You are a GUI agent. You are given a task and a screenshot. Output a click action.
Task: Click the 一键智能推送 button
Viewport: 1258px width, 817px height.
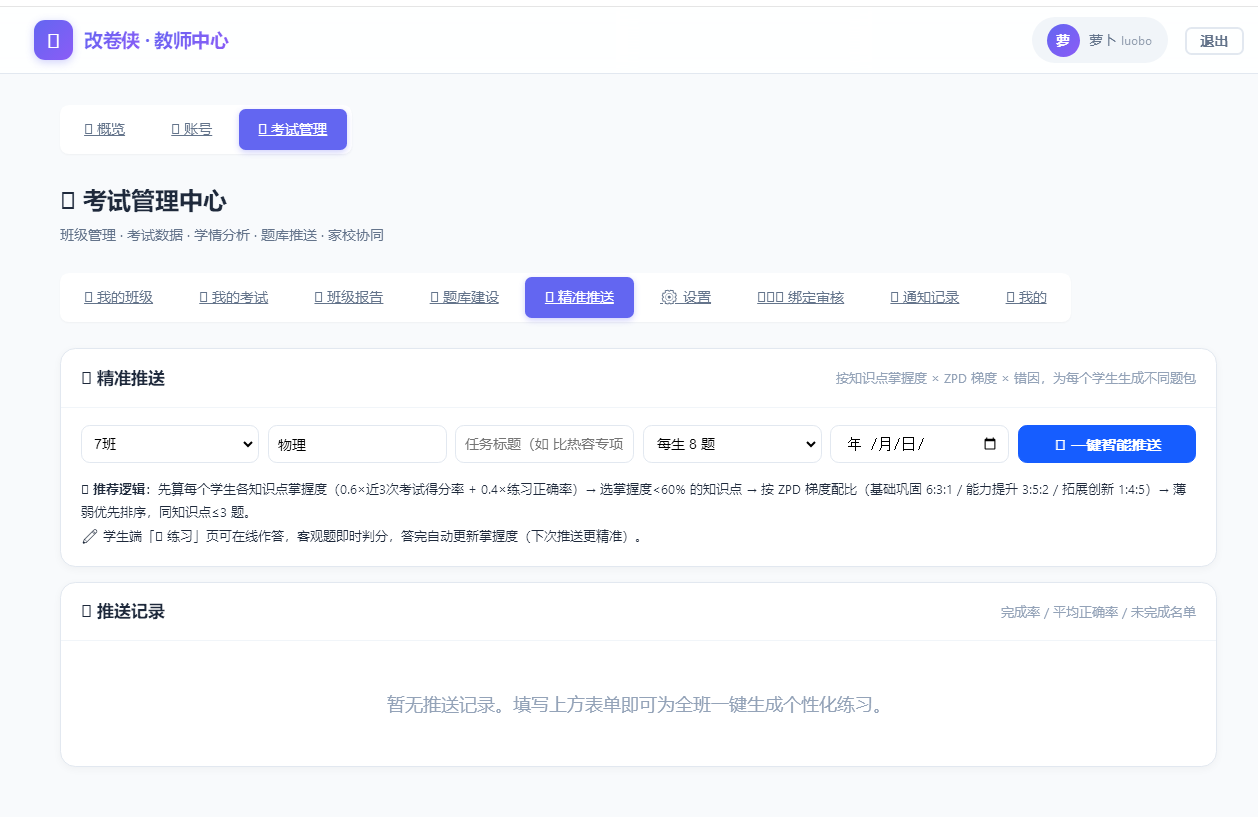point(1107,444)
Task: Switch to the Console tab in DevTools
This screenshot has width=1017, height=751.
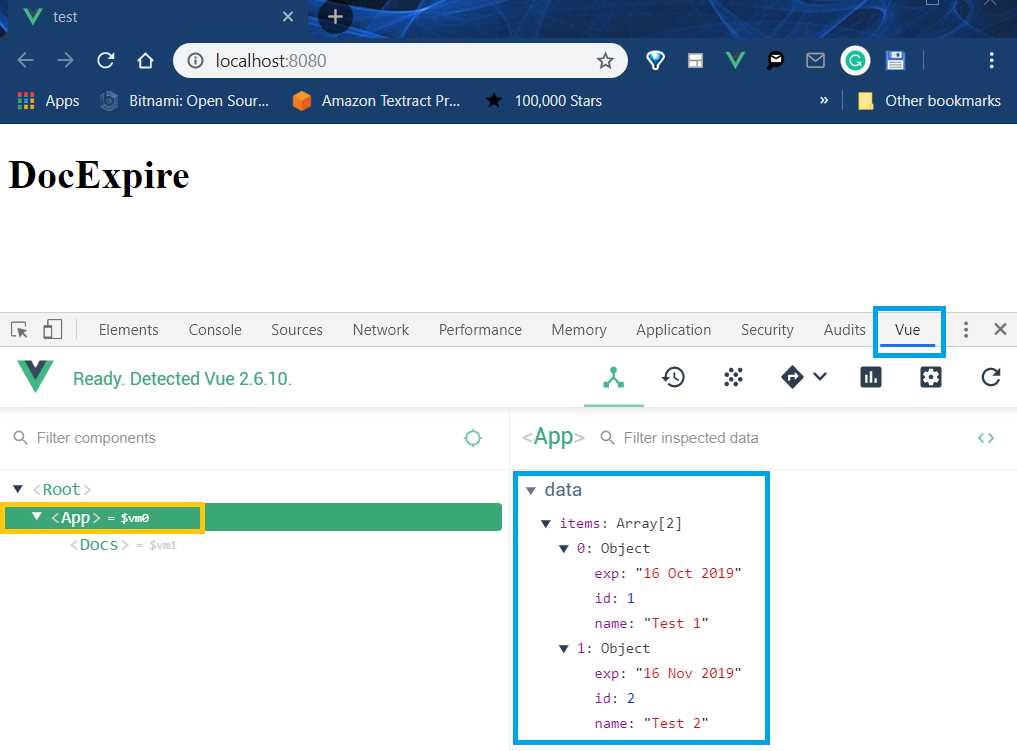Action: pyautogui.click(x=214, y=329)
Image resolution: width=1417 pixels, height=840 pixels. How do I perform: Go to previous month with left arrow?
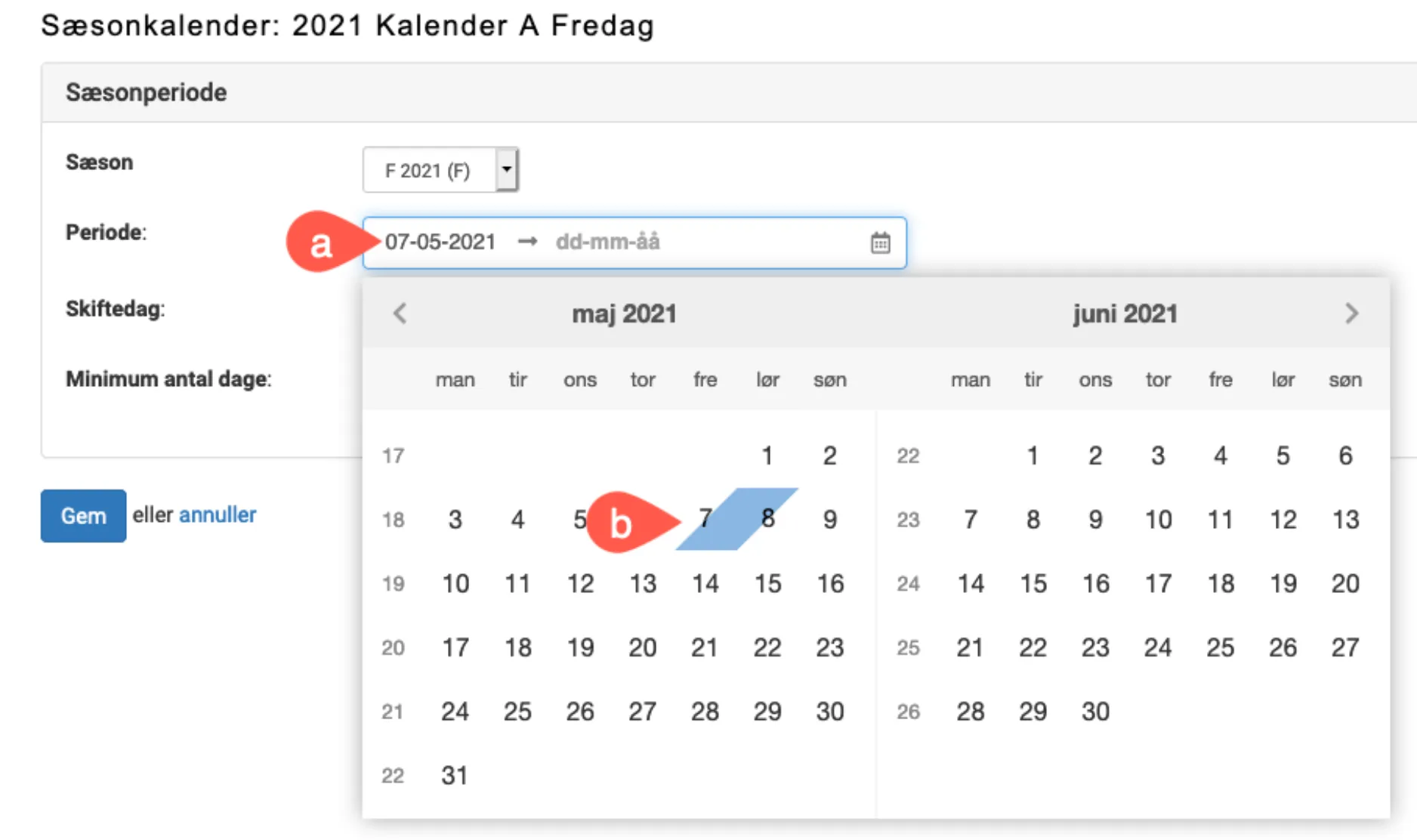pyautogui.click(x=400, y=313)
▬▬▬▬▬▬
TRY IT »
A verbatim copy is needed of the lines running from the line with "This screenshot has width=1017, height=751." to the end of the data above, both included. Keep the pictures out of it.

TASK RESULT »
This screenshot has width=1017, height=751.
Action: pyautogui.click(x=214, y=329)
Image resolution: width=1417 pixels, height=840 pixels. How do I perform: Go to previous month with left arrow?
pyautogui.click(x=400, y=313)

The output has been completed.